The framework is therefore not imposed, but it is always present. It supports the process without constraining it.
This way of working allows for a high degree of freedom. You remain at all times in control of how you understand and express your experience. At the same time, the depth of the investigation tends to challenge familiar ways of thinking, inviting you to question assumptions, expand your perspective, and refine your language.
This process is both demanding and productive. It is also creative and empowering. It contributes to the development of a clearer and more articulated understanding of your experience, and opens new possibilities in how you think, feel, and act.
My Research Themes
Since 1990, my research has been concerned with the most fundamental questions of human psychological life, including:
• the nature and structure of the self, and the psychological processes through which it develops
• the different stages and forms of human development, from early life through to later stages of existence
• the relationship between the self and the world, including embodiment and processes of socialisation
• the broader structures within which human experience takes place, across different cultures and historical contexts
• the place of the spiritual dimension within human life and its possible significance
• the nature of the therapeutic process in psychotherapy
These themes are not addressed in an abstract way, but through a continuous engagement with experience, both in research and in clinical work.
Presenting my work
The theoretical framework that has emerged from my long-standing commitment to research and personal development is both extensive and complex, and has developed in a distinctive way.

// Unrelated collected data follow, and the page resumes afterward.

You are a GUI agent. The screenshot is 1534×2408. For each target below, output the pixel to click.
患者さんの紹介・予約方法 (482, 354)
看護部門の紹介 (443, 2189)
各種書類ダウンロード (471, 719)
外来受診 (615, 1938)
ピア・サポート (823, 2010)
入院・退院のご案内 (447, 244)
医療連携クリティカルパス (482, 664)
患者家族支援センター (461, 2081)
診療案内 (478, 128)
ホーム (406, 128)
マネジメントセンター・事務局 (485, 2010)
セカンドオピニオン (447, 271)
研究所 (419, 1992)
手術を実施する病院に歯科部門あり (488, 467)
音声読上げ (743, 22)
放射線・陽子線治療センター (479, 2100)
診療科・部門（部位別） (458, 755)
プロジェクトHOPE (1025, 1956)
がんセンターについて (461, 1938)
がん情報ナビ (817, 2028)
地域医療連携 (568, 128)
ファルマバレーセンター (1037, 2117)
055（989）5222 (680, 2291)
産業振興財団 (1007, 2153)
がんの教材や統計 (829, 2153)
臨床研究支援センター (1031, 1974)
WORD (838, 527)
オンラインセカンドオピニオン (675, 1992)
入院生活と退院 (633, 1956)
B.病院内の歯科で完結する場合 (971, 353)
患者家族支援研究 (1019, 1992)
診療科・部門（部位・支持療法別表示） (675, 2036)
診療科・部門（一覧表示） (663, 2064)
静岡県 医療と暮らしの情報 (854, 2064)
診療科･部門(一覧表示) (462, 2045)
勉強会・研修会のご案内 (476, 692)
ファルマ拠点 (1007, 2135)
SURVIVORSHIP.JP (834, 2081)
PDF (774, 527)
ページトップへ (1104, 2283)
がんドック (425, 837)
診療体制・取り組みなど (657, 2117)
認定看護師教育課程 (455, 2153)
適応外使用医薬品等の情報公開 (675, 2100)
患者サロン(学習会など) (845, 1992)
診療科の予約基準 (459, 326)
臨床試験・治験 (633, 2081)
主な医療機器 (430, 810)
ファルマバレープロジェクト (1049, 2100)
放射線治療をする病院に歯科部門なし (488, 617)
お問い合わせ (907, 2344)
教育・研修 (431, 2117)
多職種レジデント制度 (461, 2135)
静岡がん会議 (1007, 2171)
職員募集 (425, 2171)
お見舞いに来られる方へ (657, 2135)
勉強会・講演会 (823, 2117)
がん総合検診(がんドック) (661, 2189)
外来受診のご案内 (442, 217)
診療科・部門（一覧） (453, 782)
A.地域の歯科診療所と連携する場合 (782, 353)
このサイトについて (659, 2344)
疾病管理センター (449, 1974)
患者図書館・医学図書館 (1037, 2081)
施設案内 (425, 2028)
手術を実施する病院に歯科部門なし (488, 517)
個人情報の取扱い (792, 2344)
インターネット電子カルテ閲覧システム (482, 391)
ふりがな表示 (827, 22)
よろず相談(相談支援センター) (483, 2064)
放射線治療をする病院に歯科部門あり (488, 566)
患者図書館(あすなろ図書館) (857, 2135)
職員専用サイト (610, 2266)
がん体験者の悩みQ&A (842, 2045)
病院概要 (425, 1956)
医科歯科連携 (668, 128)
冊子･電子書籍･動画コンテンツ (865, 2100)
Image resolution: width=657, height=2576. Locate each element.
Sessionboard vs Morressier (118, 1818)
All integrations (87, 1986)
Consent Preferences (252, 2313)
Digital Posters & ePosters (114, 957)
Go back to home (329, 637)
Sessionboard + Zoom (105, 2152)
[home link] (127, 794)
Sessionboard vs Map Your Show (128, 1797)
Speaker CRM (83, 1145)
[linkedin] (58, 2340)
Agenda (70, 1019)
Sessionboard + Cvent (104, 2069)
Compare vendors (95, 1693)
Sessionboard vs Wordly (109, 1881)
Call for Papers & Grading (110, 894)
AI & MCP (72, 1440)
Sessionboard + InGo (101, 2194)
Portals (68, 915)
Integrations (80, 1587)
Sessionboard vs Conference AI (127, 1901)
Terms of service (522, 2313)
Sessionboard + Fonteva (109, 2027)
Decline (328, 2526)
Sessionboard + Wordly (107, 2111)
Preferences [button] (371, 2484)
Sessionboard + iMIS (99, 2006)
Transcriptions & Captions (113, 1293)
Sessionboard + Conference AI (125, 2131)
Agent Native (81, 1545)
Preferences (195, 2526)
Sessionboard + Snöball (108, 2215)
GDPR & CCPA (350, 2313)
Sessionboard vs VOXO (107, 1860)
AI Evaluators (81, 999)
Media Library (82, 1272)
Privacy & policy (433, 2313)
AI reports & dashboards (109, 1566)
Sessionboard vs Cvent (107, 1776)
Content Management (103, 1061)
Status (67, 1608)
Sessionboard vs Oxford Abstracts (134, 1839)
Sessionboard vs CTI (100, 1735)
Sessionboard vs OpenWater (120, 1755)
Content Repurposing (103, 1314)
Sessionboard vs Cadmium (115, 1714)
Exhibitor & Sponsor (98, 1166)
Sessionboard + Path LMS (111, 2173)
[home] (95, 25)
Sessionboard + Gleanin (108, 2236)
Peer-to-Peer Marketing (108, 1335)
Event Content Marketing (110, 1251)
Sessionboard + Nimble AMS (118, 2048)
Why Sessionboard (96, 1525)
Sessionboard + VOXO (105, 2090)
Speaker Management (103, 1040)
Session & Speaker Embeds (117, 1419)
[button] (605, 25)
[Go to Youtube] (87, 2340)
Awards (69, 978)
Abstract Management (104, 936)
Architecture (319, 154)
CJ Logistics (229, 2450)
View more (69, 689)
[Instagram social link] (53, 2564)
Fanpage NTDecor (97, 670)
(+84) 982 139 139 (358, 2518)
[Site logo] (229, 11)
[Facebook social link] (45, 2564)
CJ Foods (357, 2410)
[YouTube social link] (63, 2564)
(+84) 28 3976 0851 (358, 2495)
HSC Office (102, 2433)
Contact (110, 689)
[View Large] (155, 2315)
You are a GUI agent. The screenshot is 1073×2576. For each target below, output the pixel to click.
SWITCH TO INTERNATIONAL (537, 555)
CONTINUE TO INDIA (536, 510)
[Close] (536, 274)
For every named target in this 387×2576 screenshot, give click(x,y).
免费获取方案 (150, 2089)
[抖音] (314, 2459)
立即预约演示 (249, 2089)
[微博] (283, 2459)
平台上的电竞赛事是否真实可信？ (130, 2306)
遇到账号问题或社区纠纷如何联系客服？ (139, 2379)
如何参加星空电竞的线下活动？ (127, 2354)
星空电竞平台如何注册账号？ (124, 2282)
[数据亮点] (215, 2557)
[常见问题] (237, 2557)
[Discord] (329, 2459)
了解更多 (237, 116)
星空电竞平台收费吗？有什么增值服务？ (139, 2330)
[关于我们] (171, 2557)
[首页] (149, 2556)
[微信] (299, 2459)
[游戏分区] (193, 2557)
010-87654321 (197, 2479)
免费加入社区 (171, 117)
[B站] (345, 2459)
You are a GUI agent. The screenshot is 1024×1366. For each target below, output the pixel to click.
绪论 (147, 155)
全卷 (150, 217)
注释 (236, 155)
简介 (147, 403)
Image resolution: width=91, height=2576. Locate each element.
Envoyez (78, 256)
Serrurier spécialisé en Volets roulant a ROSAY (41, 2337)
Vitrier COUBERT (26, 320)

For this reason, its full articulation requires a dedicated format. The three books I am currently writing aim to present a coherent synthesis of this work.
In the meantime, an indication of its development can be found in my work on the process of socialisation, which marked an important stage in my research between 2000 and 2010.
• Van de Walle, G. (2011). ‘Becoming familiar with a world’: A relational view of socialization. International
Review of Sociology, 21 (2), 315–333.
• Van de Walle, G. (2008). Durkheim and socialization. Durkheimian Studies, 14 (1), 35–58.